**EXERCISES TO COMPLETE**
• A. In the essay on gold and life in Laos, what did a woman at the Vientiane morning market ask about the writer's 22 carat chain?
• B. Summarize the essay on gold and life in Laos in two sentences.
• C. Write a continuation of the essay on gold and life in Laos, beginning right after its final sentence.

**TEXT EXTRACT**
Is gold a woman’s wealth, or is it just gilding the lily?
A bride’s gold works in much the same way as financial instruments like securities. It can be traded or pledged as guarantee of repayment for a loan.
A Lao wedding I attended, almost 30 years ago, was a study in contrasts. The bride, bedecked with gold, much like brides back home in India, stood outside a modest garden, holding a tray with two shot glasses. The groom beside her held a bottle of whisky (spending power determined whether this was Scotch, ordinary whiskey or lao-lao, the local hooch). Guests toasted the happy couple and went into the canopied garden to dig into communal platters of food. Dessert was literally low-hanging fruit: bunches of bananas slung on tree branches.
In the Vientiane Talat Sao, morning market, I noticed the hand-made, clunky, 24 carat gold jewellery all the women wore. One looked at my 22 carat chain disparagingly and asked me if it was brass. Much store was set by the quality and quantity of gold in a woman’s possession, somewhat at odds with the socialist ethos. Laos (officially, The Lao People’s Democratic Republic, or simply Lao PDR) is still counted among the least developed countries in the world. Yet there were things I admired: in keeping with the strong matrilineal system, it was women who controlled commerce.
Both men and women went out to work and walked or rode home on mopeds in the evening, to patriotic music blaring from loudspeakers strung up on poles along the road. My most illuminating experience, however, came from domestic help. In a house I visited, I came to know the maid, Munti, who made a wonderful fish soup. One day, taking a break from cooking and cleaning, Munti came to lounge on the sofa beside me. She looked critically at my hands and asked me where I went for a manicure. In my halting Lao I explained that I did it myself. She tossed her permed head and informed me she visited the beauty parlour once a week. This interchange pleased me in several ways, I realised I had been put in my place, for not being fashionable enough, and that tickled me. The fact that she treated me as an equal was an eye-opener. In India, even those who are kind to their domestic workers, never treat them on par with themselves.

**PROVIDED DATA**
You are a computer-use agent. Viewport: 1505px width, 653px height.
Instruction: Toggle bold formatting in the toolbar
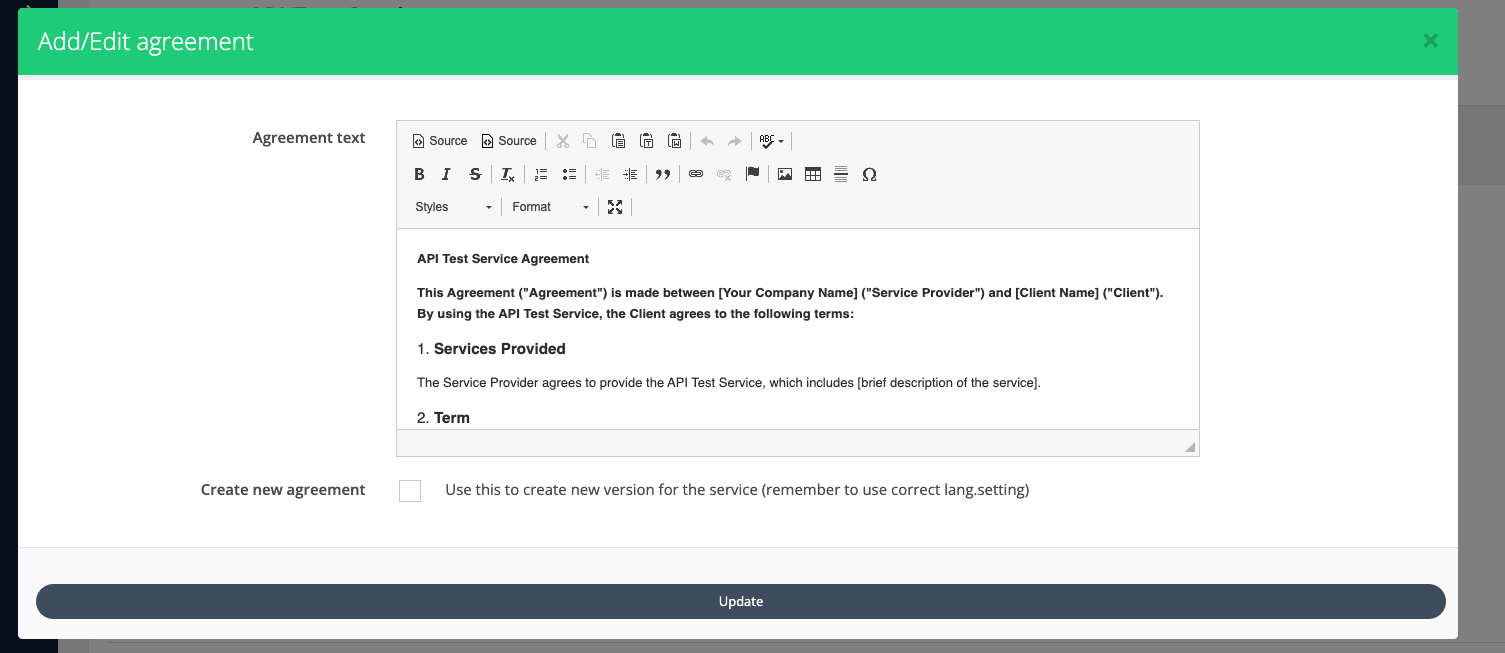point(419,173)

**FINAL RESULTS**
• A. She asked whether it was brass.

• B. The essay likens a bride's gold to financial instruments that can be traded or pledged against a loan, and it recalls a Lao wedding almost 30 years ago where the bride wore gold much like brides in India. In Laos, women set great store by the quality and quantity of their gold and controlled commerce, and a maid named Munti treated the writer as an equal, which was an eye-opener because in India even kind employers never treat domestic workers on par with themselves.

• C.
Of course, unless you live in a country for a long time or happen to have an anthropologist’s eye, you are unlikely to see the flip side. As a visitor it was impossible for me to gauge the gap between seeming and reality. Perhaps, there too gold is a woman’s security and surely there must be those who would like to divest her of her wealth.
‘Rings on her fingers, bells on her toes, there will be money wherever she goes.’ Maid or mistress, in India, we wear our wealth. The traditional Indian bride is her own mobile bank. To give her land, property or money that she can be separated from by grasping in-laws is folly, so in a fiduciary capacity, her parents provide a sort of rainy-day fund with chains and belts, bangles and bracelets, rings and earrings of 22 carat gold. It’s called stri dhan, women’s wealth. Women who may never see the inside of a bank have the confidence to walk into a jewellery or pawn shop and exchange their rings or bangles for cash.
This gold standard is more or less applicable, depending on education, employment, social status, age and vulnerability of a woman. More or less, but it is real for virtually every woman. She may never need to sell her gold, she may even choose not to wear it, but it’s a prickling at the back of her mind — ‘if I need money, I can sell my gold.’ My friend, Anjana George remembers her grandmother in Kerala wearing all the gold she owned, every day of her life. It was never removed at bath time or bed time; it was simply part of her person. There was no question of trusting a bank locker, it was her sovereign wealth.
When I was about 20, my mother gave me a thin, short chain. It was my first gold ornament; so pretty, sparkling in the sun. Her gift touched me because of the back story from her childhood. It must have been the 1940s when she begged her mother to buy her a thin gold chain. Although the price was less than a dollar at today’s rate, my grandmother refused, for reasons of her own. The distress sale of the thin gold chain became a cautionary tale: in time of trouble, gold must be sold.
Aesthetics also play a part in purchase and vary from community to community. Typically, Anglo-Indians owned a few light, pretty pieces made of gold and that was enough. It may have been all they could afford; it may also have had something to do with women in this community being among the first to join the work force. From the early 20th century, teaching, shorthand and typing that led to secretarial jobs, and hairdressing were popular and respectable choices. Some enterprising Anglo-Indian women sold baked goods or pickles and jams from their kitchens to pull in a little extra to pad the family budget.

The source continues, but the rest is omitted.